Engenheiro agrônomo e agricultor, o passo-fundense Luiz Graeff Teixeira foi um dos pioneiros na utilização e incentivo do plantio direto sobre a palha. Acompanhou uma virada revolucionária no setor primário que, sem revirar a lavoura, protege e fertiliza o solo. Ele participou dos primeiros ensaios, estudos e intercâmbios que colocaram Passo Fundo na vanguarda do novo método. Atualmente, Luiz Teixeira produz alimentos de entressafra na Fazenda Varginha, em Taquarana no estado de Alagoas. Com muito orgulho, conta sobre uma página de muita beleza e produtividade na agricultura de Passo Fundo.
Como era a agricultura em Passo Fundo antigamente?
Nas décadas de 50/60, a agricultura em Passo Fundo era insipiente, os campos com barba de bode, mostravam solos muito pobres, ácidos, baixa fertilidade, como consequência baixas produtividades, dificultando o sucesso do agricultor. Os plantios de cereais eram realizados em terras de mato. Derrubava-se o mato para fazer a roça, usava-se pouco adubo, quando enfraquecia a terra, novo desmatamento, e assim foram diminuindo nossas matas nativas. Neste tempo se cultivavam as culturas de subsistência: arroz, milho, trigo, feijão etc., em pequenas áreas, até que pelo pioneirismo, coragem e competência do Sr. Mario Goelzer, na sua fazenda no Butiá, município de Passo Fundo, plantou uma grande área de trigo, nos campos de barba de bode.
O que representou a soja?
Nos anos 50, a leguminosa soja era utilizada como adubação verde para melhorar a fertilidade do solo, aumentando a produtividade do trigo (cultura dominante) estimulada pela compra estatal. Como a banha de porco tornou-se vilã da saúde, houve a necessidade de substitui-la por outra gordura. A cultura da soja surge com grandes vantagens, na extração do óleo, restava o farelo, a parte proteica, preciosa na alimentação de aves, suínos e bovinos. Este cenário agregou à soja um ótimo valor comercial, surgiram as esmagadoras, que por sua vez, estimulavam e comercializavam. A organização dos produtores em cooperativas, melhorando as condições de compra de insumos, e principalmente a comercialização das produções, garantindo um melhor preço. A dobradinha trigo no inverno e soja no verão deu suporte aos agricultores. O boom da soja se deu com a procura por óleo e farelo no mercado internacional, possibilitando aos sojicultores investirem pesado em novos equipamentos, corretivos e fertilizantes.
Como era o plantio de grãos pelos métodos convencionais?

O que se pede
Por favor, devolva sem nenhuma alteração o trecho do texto sobre a agricultura em Passo Fundo que começa em "Como era a agricultura" e vai até "barba de bode.", inclusive. As linhas que vêm depois deste texto não têm relação com ele.

Conjunto de linhas

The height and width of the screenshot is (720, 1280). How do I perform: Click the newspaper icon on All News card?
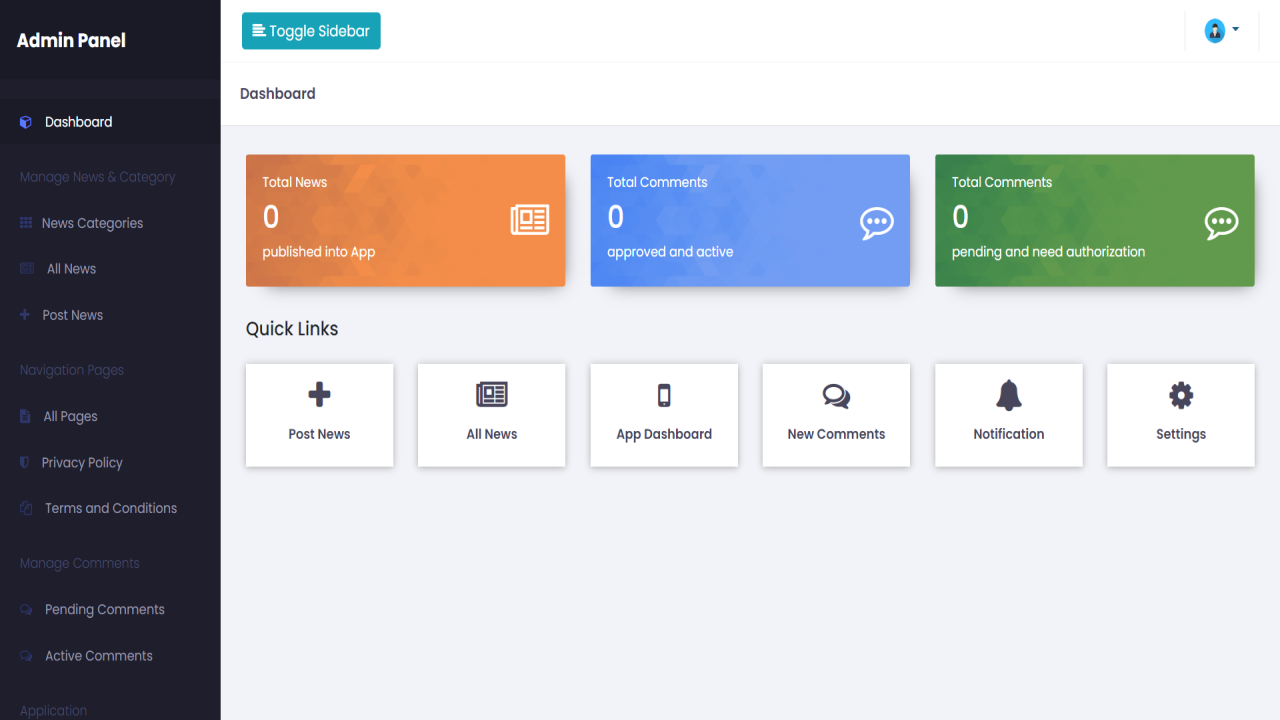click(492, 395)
==
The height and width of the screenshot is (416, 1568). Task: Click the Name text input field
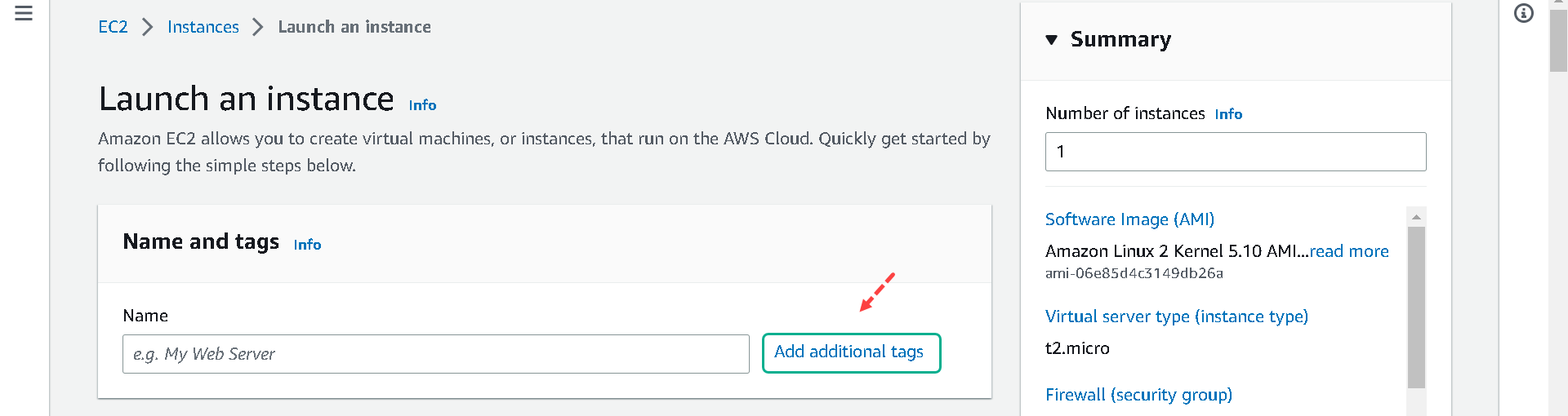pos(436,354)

Resposta a seguir
Como era a agricultura em Passo Fundo antigamente?
Nas décadas de 50/60, a agricultura em Passo Fundo era insipiente, os campos com barba de bode, mostravam solos muito pobres, ácidos, baixa fertilidade, como consequência baixas produtividades, dificultando o sucesso do agricultor. Os plantios de cereais eram realizados em terras de mato. Derrubava-se o mato para fazer a roça, usava-se pouco adubo, quando enfraquecia a terra, novo desmatamento, e assim foram diminuindo nossas matas nativas. Neste tempo se cultivavam as culturas de subsistência: arroz, milho, trigo, feijão etc., em pequenas áreas, até que pelo pioneirismo, coragem e competência do Sr. Mario Goelzer, na sua fazenda no Butiá, município de Passo Fundo, plantou uma grande área de trigo, nos campos de barba de bode.